I’ve long been an advocate of folksonomies. It allows the wider community to add knowledge to resources through tags and comments, ultimately making things easier to find. A number of institutions have allowed free tagging of certain resources for a while now, such as the Powerhouse Museum in Sydney, the collective STEVE museum, and of course, Wessex Archaeology’s photos on Flickr.
It seems that this idea is slowly taking off. Flickr have just announced “The Commons” project. Flickr’s blog post about this project is entitled “Many hands make light work“, which just about sums it up, really. I urge you to read it.

The Library of Congress in the USA have teamed up with Flickr to put a selection (currently about 3,000 photos from their collection of 14+ million) online. If you have a free Flickr account, you will be able to tag these photos and comment on them. The images are also being geotagged by the LoC staff. The idea of a temporal map view comes to mind…

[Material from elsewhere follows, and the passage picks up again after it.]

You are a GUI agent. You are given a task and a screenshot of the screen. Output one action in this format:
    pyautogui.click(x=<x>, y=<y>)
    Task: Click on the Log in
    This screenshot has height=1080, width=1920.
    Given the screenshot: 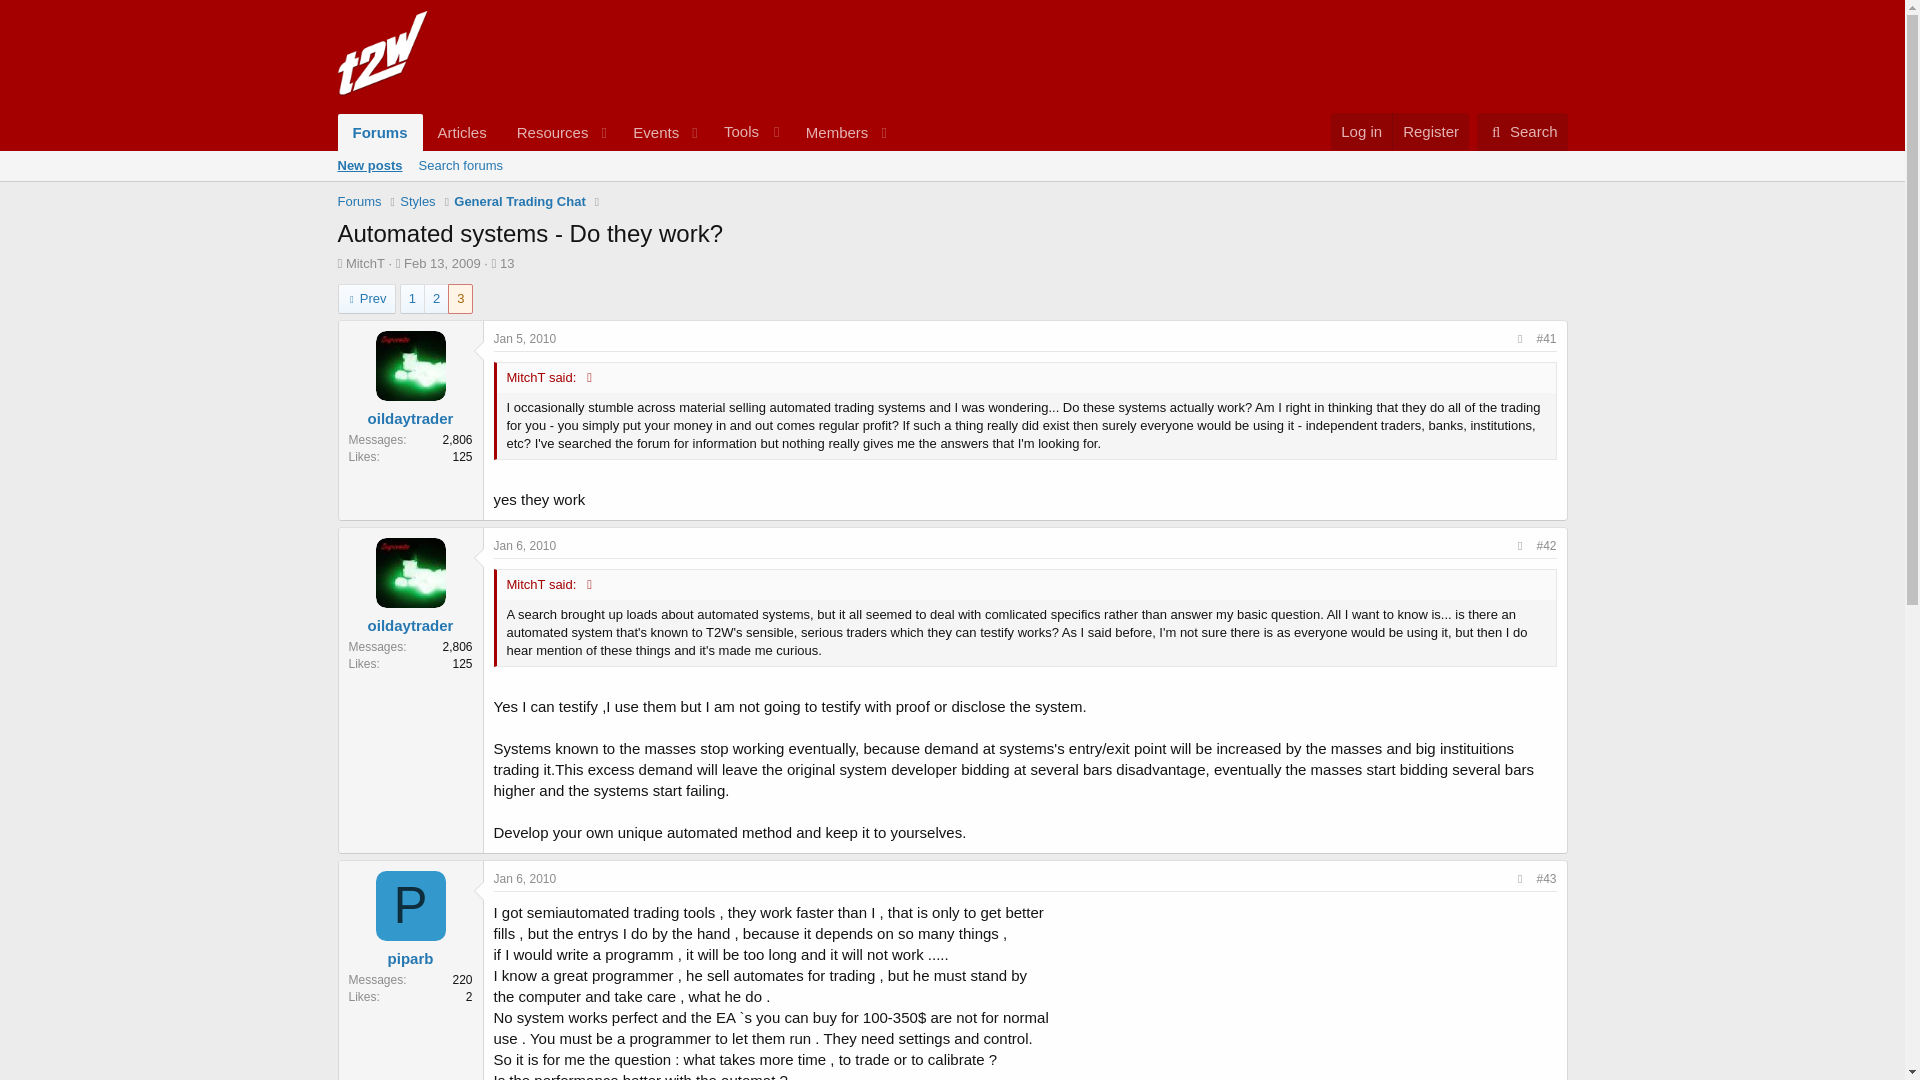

There are two main aims to The Commons project, starting with the pilot: firstly, to increase exposure to the amazing content currently held in the public collections of civic institutions around the world, and secondly, to facilitate the collection of general knowledge about these collections, with the hope that this information can feed back into the catalogues, making them richer and easier to search.

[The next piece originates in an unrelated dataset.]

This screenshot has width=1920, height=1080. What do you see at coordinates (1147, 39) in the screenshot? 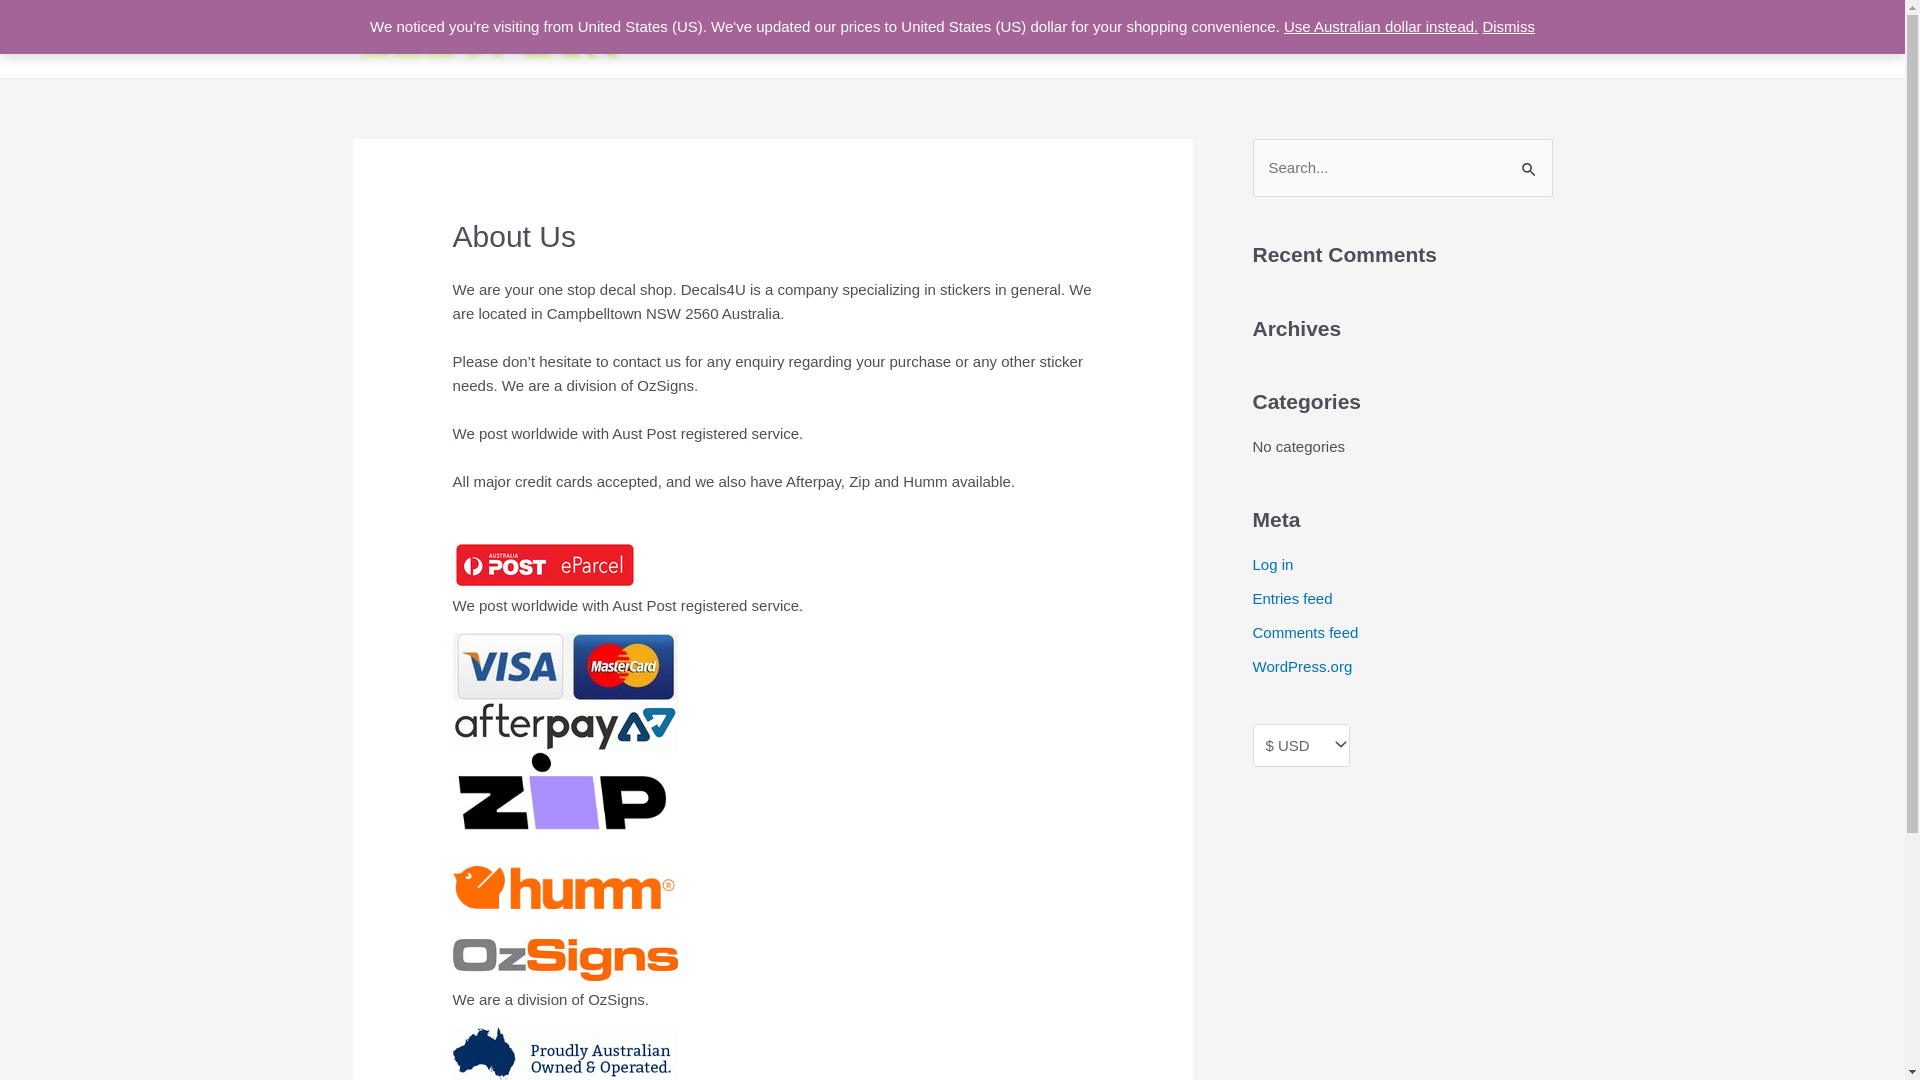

This could be amazing. I’ll re-quote this snippet from Flickr’s blog:
“..the hope that this information can feed back into the catalogues, making them richer and easier to search.”
This will ultimately benefit not just users of Flickr, but any user of the LoC catalogue. It won’t replace the knowledge of their expert cataloguers, but complement it. This is a great example of how this approach can work both ways to benefit everyone. Read the Library of Congress‘ take on the project.
After all, it’s everyone’s past, isn’t it?